Политическая биография: «Президентом мне не быть»

В основу этого параграфа положено интервью на тему политической карьеры. Правда, наш респондент принадлежит к недавней селе- бритиз политической сцены — это Ирина Хакамада[1]. Перед нашей рассказчицей стояли классические вопросы: Кто я? Как сложилась моя биография? Провоцируя к саморефлексии, разделению себя одновременно на субъекта и объекта, к занятию позиции, к отношению к самой себе, мы вправе ожидать нарративного изложения биографического пути. Поэтому развитие этой темы представлялось как минимум в двух направлениях:

  • • как вопрос о качественной идентичности — о приписываниях и предикатах, которыми индивид себя определяет, включая его/ее характеристики, диспозиции, групповые принадлежности, роли и оценки;
  • • в отношении структурных аспектов вопрос об идентичности — это вопрос о единстве личности в смысле непрерывности и коге- рениии/связности (внутренней согласованности).

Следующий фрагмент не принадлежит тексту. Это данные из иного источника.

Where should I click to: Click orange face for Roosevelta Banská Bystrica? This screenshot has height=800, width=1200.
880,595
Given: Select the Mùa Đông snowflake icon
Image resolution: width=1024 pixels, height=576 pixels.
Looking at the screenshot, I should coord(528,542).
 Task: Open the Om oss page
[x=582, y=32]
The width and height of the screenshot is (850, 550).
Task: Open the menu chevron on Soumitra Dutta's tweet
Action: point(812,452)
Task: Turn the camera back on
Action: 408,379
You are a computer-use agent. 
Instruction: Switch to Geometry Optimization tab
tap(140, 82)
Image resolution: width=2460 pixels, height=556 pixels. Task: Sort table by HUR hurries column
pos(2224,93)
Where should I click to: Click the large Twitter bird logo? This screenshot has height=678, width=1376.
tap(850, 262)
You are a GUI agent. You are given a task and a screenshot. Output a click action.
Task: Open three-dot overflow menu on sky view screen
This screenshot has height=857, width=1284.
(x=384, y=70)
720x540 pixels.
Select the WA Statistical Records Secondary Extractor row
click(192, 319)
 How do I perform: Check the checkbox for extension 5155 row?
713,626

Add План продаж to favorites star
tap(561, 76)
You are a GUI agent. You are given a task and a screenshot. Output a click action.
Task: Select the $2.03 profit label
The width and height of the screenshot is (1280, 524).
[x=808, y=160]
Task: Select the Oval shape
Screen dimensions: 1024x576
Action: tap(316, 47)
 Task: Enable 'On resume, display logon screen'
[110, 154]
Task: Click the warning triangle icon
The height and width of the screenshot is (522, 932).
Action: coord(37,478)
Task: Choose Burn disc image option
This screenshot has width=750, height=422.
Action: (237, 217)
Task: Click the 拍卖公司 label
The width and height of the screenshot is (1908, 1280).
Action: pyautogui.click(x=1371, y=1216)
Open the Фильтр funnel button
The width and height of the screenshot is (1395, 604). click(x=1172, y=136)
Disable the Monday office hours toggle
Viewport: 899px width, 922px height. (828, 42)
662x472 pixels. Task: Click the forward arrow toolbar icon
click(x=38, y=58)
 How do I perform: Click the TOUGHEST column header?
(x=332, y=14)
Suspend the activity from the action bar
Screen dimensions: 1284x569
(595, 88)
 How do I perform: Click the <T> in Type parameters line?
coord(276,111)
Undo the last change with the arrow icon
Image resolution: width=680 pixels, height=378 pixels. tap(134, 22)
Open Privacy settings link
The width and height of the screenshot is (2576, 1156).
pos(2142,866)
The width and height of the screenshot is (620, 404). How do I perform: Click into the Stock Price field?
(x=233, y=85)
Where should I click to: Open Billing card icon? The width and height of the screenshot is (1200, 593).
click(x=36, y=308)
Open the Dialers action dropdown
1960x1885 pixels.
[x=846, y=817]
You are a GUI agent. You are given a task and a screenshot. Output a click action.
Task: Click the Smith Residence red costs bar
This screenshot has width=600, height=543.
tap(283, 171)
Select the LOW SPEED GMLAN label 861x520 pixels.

Производство идентичности в развитие этой традиции происходит

в дискурсивных практиках повседневной интеракции, под которыми понимаются формы речевого поведения. Тем самым рассказывание может быть рассмотрено как специфическая форма дискурсивной практики, которая через вербальное отображение опыта времени, композиционных усилий и потенциала реинсценирования открывает особые возможности дискурсивного производства и управления идентичностью. В рамках социолингвистического и дискурсивно-психологического подхода нарративная идентичность понимается нами как возникающая непосредственно в речевых практиках повседневных рассказов. В этом смысле нарративная идентичность есть способ, каким человек в конкретных интеракциях осуществляет идентификационную работу как нарративное отображение и производство ситуативно релевантных аспектов своей идентичности. Это локальная и прагматически размещаемая идентичность, которая производится и изображается посредством автобиографического рассказа и вследствие этого является лишь частичной идентичностью.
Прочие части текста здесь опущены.